The Core Challenge: Maintaining Ethical Compliance
The central challenge of multijurisdictional practice is proactively maintaining ethical compliance across a patchwork of rules. You must simultaneously manage conflicting duties. For instance, one state’s rules on confidentiality may have exceptions that another state’s rules do not recognize. Advertising rules vary significantly. The duty of technological competence now implicitly requires you to understand which jurisdiction’s rules apply to your digital communications and data storage.
To manage this, you must develop a systematic approach: 1) Always identify the applicable jurisdiction(s) before commencing work using the Rule 8.5 analysis. 2) Research the specific rules of that foreign jurisdiction, particularly on key topics like conflicts, confidentiality, and communication. 3) Disclose your admission status to clients and, where required, to tribunals. 4) Associate with local counsel when necessary, not just as a formality but as a true resource on local law and custom. Compliance is an active, ongoing duty, not a one-time assumption.
Common Pitfalls
- Assuming Temporary Practice is Always Allowed: Lawyers often mistake the temporary practice exceptions for a blanket permission. They may travel to another state for multiple client meetings over many months, effectively establishing a continuous presence without proper admission. Correction: Scrutinize the frequency, duration, and nature of your foreign jurisdiction activities. If they become regular, seek admission or formal registration.
- Neglecting In-House Counsel Registration: An attorney who relocates to take a corporate job may incorrectly believe their bar admission and the corporation’s internal need are sufficient. Correction: Immediately upon relocation, check the host state’s rules. Most require formal registration, and practicing without it risks unauthorized practice allegations.
- Applying Home-State Rules by Default: The most frequent error is unconsciously applying the ethical rules you know best. This is particularly dangerous with conflicts of interest, where imputation and consent rules differ. Correction: Make a documented choice-of-law analysis at the outset of any multijurisdictional matter. Keep a checklist of key rule variations in jurisdictions where you frequently practice.
- Overlooking Ancillary Business and Technology Rules: A lawyer may properly handle a litigation matter in another state but run afoul of that state’s specific rules on trust account management for advanced costs or its requirements for client data security. Correction: Your ethical research must extend beyond the obvious rules on competence and communication to include the full suite of professional conduct rules governing all aspects of your practice.
Summary
- Model Rule 8.5 is the navigational chart, providing the choice-of-law rules to determine which jurisdiction’s ethics rules govern your specific conduct in a multijurisdictional matter.

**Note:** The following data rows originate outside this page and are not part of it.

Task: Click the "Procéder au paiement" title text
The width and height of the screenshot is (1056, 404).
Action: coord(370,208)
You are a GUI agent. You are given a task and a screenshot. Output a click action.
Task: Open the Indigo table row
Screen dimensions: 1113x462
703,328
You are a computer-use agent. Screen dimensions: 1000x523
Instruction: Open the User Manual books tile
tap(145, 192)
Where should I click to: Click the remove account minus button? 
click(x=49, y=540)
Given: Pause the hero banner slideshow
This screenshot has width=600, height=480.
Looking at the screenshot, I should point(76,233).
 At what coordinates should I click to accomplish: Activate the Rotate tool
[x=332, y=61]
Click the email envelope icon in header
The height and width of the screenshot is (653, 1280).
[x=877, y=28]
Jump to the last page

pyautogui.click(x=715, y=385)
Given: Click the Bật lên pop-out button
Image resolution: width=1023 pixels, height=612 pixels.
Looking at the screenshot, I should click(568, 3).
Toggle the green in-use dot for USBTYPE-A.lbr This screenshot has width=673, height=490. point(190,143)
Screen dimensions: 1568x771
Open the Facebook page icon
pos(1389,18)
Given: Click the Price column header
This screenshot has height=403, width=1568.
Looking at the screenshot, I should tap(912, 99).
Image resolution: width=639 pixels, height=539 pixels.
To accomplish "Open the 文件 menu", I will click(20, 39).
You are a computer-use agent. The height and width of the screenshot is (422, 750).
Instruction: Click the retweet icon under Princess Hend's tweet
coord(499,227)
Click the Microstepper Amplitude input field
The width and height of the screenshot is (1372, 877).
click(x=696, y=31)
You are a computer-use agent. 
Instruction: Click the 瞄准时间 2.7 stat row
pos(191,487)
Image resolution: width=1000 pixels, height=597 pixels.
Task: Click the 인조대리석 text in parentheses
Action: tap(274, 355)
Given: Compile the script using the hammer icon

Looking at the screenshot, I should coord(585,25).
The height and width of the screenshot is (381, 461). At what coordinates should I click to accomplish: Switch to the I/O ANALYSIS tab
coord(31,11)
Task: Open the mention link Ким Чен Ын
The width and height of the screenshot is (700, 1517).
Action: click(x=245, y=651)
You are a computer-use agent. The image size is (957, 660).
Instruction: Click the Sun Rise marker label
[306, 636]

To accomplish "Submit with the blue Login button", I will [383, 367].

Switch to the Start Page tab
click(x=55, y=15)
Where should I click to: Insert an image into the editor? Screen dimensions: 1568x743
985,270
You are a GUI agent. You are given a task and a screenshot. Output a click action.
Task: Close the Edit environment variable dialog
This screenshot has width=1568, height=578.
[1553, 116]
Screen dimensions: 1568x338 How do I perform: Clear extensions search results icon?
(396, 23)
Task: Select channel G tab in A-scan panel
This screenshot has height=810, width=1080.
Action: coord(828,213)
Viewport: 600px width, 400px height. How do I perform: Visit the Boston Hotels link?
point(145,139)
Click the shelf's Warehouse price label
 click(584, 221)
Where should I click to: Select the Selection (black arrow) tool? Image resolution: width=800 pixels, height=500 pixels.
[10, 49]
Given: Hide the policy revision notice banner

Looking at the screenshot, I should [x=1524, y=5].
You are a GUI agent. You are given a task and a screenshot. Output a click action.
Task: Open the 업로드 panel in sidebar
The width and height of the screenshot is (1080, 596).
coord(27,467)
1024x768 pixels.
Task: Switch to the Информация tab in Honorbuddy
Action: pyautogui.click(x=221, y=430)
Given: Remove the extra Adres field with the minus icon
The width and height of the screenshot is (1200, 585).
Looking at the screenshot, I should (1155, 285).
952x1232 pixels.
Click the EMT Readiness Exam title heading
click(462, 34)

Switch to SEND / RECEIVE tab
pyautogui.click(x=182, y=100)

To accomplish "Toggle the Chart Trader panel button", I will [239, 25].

- Temporary practice exceptions and safe harbors permit necessary cross-border work but are limited; they do not authorize establishing a permanent, systematic presence in a foreign jurisdiction without admission.
- Special rules govern federal practice and in-house counsel, often requiring separate registration or compliance with agency-specific regulations.
- Proactive compliance is non-negotiable. You must actively identify the applicable rules, research differences, and often associate with local counsel to ethically serve clients across state lines.
- The greatest risks are assumptions. Never assume your home-state rules apply or that an exception covers your activity without verifying the specific provisions of the relevant foreign jurisdiction.